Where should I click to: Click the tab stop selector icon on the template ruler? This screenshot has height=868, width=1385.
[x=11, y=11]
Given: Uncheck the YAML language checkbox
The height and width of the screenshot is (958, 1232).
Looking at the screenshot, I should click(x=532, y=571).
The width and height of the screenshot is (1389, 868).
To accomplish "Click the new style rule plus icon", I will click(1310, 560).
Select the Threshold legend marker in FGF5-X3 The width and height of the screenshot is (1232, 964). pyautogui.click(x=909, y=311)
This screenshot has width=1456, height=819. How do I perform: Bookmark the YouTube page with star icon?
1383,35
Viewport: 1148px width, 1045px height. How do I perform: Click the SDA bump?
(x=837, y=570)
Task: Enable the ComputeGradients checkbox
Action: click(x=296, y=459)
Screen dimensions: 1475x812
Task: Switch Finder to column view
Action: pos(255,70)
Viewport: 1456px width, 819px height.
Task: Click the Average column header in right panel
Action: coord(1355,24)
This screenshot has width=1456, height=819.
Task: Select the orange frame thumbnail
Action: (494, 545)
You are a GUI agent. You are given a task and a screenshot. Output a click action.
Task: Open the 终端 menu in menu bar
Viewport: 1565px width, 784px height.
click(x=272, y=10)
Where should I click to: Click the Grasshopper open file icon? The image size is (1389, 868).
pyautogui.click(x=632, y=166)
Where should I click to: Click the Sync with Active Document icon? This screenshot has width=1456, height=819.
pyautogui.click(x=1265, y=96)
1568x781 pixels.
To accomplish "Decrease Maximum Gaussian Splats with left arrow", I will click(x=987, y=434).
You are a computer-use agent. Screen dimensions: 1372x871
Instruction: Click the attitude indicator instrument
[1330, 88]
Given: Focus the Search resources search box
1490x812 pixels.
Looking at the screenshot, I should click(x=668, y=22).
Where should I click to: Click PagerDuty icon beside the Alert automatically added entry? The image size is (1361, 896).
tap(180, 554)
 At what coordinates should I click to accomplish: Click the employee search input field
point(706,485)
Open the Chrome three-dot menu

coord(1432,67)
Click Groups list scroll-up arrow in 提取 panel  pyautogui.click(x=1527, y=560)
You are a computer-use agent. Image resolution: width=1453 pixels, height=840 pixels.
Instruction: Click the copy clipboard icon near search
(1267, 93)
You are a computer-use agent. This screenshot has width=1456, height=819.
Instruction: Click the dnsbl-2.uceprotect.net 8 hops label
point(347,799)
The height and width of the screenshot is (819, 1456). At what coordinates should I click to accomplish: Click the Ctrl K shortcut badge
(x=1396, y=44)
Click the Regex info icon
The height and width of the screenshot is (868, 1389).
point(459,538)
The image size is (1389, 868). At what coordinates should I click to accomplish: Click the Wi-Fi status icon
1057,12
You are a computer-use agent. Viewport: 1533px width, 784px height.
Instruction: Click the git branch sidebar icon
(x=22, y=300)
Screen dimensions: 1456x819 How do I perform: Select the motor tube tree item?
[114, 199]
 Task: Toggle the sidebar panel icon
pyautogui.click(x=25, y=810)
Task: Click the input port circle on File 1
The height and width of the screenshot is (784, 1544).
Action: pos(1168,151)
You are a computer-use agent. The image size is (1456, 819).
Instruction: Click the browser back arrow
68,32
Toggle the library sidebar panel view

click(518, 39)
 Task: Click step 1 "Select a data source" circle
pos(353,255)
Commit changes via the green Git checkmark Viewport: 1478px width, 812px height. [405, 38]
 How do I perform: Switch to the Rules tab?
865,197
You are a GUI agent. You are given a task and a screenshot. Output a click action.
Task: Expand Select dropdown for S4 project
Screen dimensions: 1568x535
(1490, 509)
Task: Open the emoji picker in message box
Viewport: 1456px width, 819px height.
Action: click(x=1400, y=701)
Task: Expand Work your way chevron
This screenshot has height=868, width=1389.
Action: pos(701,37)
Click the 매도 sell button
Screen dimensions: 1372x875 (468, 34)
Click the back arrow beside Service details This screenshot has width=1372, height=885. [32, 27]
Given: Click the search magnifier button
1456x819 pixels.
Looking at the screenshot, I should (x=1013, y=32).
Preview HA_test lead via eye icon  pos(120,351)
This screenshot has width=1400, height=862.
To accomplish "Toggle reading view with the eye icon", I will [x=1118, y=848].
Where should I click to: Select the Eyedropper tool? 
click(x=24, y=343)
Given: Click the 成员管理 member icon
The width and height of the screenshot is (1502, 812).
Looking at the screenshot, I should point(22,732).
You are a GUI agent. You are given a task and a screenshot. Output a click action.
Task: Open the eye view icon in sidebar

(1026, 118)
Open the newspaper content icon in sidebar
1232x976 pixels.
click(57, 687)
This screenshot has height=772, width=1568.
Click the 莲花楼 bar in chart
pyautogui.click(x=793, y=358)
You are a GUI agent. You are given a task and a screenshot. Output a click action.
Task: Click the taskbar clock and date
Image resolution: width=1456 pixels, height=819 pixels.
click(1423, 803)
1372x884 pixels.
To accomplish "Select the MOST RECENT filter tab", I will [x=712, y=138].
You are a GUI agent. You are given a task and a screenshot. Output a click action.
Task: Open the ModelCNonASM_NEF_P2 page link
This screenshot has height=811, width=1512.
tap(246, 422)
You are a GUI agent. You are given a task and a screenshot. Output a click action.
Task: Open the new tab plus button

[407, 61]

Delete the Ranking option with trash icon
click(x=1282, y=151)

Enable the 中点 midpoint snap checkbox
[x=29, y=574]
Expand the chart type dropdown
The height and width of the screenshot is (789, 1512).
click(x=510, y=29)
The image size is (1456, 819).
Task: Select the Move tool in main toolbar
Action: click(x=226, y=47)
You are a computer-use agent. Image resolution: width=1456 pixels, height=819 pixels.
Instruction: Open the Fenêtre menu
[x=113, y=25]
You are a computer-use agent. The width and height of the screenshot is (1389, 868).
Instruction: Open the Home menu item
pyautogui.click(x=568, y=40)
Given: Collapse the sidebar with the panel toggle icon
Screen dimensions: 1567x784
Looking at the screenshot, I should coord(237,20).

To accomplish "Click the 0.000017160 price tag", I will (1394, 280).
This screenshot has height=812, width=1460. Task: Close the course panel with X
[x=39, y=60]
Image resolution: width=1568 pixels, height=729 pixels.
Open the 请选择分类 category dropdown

————

# Exercise details
Once you have read the records above, say how many of their lines contain the word "computer", giving only that figure.

# Task output
7